Pod tym względem pewne podobieństwo do periodycznych świadczeń czynszowych wykazują roszczenia z tytułu wynagrodzenia za bezumowne korzystanie z nieruchomości, czy opłaty rocznej za użytkowanie wieczyste, bowiem zasada odpowiedzialności posiadacza oraz użytkownika wieczystego za zapłatę wynagrodzenia w następnych okresach, czy zapłatę kolejnych opłat rocznych, może kształtować się różnie w poszczególnych okresach korzystania z nieruchomości i istnienia użytkowania wieczystego.

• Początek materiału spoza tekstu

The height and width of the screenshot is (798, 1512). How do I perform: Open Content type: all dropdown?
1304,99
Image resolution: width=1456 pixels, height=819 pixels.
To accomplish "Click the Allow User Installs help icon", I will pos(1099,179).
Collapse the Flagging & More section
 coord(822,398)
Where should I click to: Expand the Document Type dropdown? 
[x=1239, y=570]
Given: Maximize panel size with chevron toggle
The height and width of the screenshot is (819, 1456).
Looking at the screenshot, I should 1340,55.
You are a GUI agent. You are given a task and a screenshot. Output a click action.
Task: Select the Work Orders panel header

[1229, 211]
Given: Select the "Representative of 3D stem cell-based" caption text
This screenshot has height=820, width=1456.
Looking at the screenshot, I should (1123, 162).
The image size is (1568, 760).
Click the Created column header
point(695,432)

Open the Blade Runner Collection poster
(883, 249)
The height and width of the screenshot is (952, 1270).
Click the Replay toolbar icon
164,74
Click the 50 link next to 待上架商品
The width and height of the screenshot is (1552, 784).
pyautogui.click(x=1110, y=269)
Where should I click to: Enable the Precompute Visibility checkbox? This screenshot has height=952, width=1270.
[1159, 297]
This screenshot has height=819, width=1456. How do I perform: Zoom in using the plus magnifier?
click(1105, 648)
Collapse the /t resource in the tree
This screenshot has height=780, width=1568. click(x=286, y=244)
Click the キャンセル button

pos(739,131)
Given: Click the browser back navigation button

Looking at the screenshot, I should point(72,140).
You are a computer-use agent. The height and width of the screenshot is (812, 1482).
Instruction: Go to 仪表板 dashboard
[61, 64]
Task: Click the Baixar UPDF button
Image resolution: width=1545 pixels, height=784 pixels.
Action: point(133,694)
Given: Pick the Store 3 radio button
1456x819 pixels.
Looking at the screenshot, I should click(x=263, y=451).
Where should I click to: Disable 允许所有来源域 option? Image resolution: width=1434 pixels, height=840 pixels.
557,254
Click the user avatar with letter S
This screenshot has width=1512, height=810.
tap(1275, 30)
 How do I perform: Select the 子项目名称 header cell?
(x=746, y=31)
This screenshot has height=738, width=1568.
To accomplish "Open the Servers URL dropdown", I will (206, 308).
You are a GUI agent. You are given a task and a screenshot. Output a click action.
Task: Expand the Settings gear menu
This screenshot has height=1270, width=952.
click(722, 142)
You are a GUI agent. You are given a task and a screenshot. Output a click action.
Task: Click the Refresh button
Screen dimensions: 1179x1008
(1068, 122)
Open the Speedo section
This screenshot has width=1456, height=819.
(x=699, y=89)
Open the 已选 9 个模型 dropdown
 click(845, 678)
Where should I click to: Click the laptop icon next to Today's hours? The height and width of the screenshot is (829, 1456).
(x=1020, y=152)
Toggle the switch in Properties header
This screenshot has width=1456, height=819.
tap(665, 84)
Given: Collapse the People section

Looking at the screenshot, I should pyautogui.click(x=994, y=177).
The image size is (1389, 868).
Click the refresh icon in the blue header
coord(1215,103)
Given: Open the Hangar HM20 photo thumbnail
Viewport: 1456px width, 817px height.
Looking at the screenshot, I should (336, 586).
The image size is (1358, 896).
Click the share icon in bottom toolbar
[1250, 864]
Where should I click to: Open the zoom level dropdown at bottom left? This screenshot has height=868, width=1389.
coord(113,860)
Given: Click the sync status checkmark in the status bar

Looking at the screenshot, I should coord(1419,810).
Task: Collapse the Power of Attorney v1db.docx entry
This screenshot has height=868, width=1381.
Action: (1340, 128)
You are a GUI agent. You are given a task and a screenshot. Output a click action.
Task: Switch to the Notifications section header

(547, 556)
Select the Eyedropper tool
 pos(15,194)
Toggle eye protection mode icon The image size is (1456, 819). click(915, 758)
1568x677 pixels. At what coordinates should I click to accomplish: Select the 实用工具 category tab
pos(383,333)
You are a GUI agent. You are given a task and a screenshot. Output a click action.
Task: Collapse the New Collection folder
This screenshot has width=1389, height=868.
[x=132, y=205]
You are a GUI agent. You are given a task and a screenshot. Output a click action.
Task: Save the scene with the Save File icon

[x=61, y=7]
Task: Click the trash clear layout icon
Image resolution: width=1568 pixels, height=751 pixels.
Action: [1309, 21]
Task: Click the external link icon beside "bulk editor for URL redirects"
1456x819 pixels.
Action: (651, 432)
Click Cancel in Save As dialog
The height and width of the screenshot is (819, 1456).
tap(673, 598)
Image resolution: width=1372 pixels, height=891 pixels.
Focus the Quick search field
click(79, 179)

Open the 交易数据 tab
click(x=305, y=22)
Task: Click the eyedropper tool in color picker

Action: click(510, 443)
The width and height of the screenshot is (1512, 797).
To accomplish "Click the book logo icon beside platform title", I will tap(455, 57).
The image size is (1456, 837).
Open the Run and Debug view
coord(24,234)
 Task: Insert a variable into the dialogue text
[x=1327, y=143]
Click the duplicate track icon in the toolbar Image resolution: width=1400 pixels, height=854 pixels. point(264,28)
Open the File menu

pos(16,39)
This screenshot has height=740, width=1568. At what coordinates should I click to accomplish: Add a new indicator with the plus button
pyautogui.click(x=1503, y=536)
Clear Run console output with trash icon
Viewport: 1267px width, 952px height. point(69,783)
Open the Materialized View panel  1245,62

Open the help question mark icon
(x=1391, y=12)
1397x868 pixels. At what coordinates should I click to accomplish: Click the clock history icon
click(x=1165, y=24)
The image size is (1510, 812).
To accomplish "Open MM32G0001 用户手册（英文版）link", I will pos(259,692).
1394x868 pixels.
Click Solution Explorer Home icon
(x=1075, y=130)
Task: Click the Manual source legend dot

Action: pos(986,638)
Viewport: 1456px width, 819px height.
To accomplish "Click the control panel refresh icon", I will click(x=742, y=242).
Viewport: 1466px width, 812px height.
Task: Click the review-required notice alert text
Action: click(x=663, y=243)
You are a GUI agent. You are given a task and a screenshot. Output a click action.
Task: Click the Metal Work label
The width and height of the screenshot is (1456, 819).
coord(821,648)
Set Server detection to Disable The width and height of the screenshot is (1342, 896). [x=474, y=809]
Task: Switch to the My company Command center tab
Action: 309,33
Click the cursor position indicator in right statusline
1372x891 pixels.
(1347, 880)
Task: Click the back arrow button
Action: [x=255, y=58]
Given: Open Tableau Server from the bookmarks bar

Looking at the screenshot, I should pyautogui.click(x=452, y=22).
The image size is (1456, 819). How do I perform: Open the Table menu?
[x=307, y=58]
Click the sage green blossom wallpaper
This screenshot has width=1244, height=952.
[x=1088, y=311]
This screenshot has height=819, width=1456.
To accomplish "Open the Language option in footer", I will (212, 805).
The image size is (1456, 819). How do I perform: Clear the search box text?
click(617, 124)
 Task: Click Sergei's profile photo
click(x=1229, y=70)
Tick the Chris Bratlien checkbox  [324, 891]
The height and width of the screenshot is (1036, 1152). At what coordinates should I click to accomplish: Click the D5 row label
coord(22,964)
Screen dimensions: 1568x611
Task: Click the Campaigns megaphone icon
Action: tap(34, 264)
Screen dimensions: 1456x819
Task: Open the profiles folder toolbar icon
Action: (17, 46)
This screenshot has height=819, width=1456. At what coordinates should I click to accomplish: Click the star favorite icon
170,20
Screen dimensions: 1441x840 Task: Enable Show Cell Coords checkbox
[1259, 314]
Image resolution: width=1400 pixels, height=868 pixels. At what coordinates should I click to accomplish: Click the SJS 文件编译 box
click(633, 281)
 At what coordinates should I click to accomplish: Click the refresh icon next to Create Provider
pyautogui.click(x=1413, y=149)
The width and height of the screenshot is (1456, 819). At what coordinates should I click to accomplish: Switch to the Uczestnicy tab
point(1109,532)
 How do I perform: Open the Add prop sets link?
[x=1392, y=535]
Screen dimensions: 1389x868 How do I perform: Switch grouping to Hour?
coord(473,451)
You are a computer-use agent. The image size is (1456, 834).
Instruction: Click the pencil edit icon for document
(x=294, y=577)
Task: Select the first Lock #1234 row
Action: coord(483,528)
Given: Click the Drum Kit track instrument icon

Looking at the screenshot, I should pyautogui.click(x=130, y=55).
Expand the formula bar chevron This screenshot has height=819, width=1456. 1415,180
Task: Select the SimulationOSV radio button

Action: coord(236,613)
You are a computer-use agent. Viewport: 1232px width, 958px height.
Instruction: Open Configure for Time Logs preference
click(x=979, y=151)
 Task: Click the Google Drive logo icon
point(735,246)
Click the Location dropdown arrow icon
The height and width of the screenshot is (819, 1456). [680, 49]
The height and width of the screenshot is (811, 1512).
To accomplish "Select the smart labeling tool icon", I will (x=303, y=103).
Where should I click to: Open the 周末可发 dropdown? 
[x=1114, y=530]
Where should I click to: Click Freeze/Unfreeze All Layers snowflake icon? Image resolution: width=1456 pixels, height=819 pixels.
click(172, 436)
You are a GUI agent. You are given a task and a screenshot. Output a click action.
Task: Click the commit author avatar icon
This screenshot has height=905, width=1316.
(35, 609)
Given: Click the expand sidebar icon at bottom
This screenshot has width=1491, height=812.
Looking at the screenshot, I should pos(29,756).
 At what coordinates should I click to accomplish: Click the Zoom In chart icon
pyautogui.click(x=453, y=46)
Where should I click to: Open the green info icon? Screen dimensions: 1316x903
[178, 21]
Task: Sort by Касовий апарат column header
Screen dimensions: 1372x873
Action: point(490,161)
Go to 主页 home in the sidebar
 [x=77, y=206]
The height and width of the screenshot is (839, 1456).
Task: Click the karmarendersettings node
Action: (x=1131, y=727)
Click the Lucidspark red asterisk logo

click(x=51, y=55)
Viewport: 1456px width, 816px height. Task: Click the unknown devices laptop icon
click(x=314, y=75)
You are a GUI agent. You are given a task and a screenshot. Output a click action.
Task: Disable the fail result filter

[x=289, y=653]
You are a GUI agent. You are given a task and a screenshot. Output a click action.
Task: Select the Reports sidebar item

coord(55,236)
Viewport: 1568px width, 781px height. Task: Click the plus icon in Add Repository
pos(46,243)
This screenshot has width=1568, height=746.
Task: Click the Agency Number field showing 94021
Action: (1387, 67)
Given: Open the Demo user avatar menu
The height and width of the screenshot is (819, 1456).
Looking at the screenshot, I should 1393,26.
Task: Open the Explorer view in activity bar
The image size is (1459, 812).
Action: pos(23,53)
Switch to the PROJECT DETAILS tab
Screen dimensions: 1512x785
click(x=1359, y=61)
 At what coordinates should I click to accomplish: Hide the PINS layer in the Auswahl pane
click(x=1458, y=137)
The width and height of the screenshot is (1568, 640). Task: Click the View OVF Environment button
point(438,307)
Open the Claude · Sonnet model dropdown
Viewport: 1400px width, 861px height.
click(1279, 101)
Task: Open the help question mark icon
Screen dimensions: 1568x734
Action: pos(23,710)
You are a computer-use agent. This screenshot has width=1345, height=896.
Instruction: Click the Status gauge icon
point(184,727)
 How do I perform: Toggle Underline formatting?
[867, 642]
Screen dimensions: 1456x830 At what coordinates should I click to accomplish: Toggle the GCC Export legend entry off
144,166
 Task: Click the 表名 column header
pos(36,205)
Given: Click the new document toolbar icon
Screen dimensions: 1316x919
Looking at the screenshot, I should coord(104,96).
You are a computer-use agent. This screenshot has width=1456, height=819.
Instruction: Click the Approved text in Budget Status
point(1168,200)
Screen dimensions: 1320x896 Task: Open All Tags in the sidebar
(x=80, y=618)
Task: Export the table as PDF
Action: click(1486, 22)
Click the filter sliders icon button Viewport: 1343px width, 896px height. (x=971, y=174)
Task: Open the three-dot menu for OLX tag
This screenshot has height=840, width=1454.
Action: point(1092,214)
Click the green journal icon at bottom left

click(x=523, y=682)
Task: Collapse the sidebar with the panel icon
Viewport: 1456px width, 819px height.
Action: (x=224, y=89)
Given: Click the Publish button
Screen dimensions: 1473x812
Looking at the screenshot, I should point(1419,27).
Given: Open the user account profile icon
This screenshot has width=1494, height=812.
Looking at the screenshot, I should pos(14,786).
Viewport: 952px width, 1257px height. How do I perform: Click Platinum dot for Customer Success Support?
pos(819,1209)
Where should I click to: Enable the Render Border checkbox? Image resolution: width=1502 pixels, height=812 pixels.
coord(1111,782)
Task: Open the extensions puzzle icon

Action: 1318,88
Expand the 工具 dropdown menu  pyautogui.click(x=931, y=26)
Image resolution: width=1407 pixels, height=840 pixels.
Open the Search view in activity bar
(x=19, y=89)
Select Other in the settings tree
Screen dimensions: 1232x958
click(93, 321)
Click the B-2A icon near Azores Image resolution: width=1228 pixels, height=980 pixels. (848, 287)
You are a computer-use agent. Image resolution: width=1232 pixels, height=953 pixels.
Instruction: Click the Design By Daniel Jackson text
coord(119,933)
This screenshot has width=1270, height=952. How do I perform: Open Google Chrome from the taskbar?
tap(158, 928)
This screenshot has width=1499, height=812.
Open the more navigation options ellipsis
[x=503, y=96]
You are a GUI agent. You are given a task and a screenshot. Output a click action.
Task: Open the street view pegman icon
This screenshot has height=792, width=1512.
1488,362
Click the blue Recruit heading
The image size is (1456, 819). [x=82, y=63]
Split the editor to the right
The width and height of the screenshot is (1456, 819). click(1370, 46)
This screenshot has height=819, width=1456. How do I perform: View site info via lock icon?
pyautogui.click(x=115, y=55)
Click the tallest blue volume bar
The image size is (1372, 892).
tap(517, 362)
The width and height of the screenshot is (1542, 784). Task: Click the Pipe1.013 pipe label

Jakkolwiek w doktrynie i orzecznictwie kwestia dopuszczalność rozdrobnienie roszczenia i dochodzenia go częściami w odrębnych procesach nie wywołuje zasadniczych obiekcji procesowych, to jednak pewne wątpliwości mogą wynikać z faktu, gdy dla całego roszczenia, ze względu na jego wartość, właściwy rzeczowo byłby inny sąd (wyższego rzędu). Wprawdzie nie ma ogólnego przepisu podobnego do art. 505⊃3; § 3 k.p.c. i co do zasady nie ma przeszkód, by dokonać tego rodzaju podziału, że - jak w tej sprawie - co do części będzie orzekał Sąd Rejonowy w sytuacji, gdy dla całego roszczenia właściwy byłby Sąd Okręgowy w pierwszej instancji, ale w ten sposób przeciwnik procesowy, dla którego rozstrzygnięcia w Sądzie Rejonowym i w Sądzie Okręgowym jako drugiej instancji okażą się niekorzystne, zostaje pozbawiony możliwości przedstawienia argumentacji przed Sądem Okręgowym i w ramach postępowania odwoławczego przed Sądem Apelacyjnym. Co więcej, przeciwnik procesowy może zostać pozbawiony możliwości poddania rozstrzygnięcia sądu drugiej instancji kontroli kasacyjnej; podobnie jest w tej sprawie, gdyż strona powodowa dokonała rozdrobnienia roszczenia w sposób, który wykluczył dopuszczalność skargi kasacyjnej. Oczywiście w takiej sytuacji, niezależnie od przyjętej koncepcji w kwestii dopuszczalności podziału roszczenia i dochodzenia go w tzw. procesach częściowych, nie mogłoby być mowy o nieważności postępowania, co wynika przede wszystkim z art. 379 pkt 6 k.p.c. Wprawdzie zainteresowana strona, jeśli w danej sprawie skarga kasacyjna była niedopuszczalna ze względu na wartość przedmiotu zaskarżenia, może wnieść skargę na niezgodność z prawem prawomocnego orzeczenia, względnie skargę nadzwyczajną, ale przesłanki, na których można oprzeć skargę kasacyjną są zdecydowanie szersze niż w przypadku wspomnianych nadzwyczajnych środków zaskarżenia.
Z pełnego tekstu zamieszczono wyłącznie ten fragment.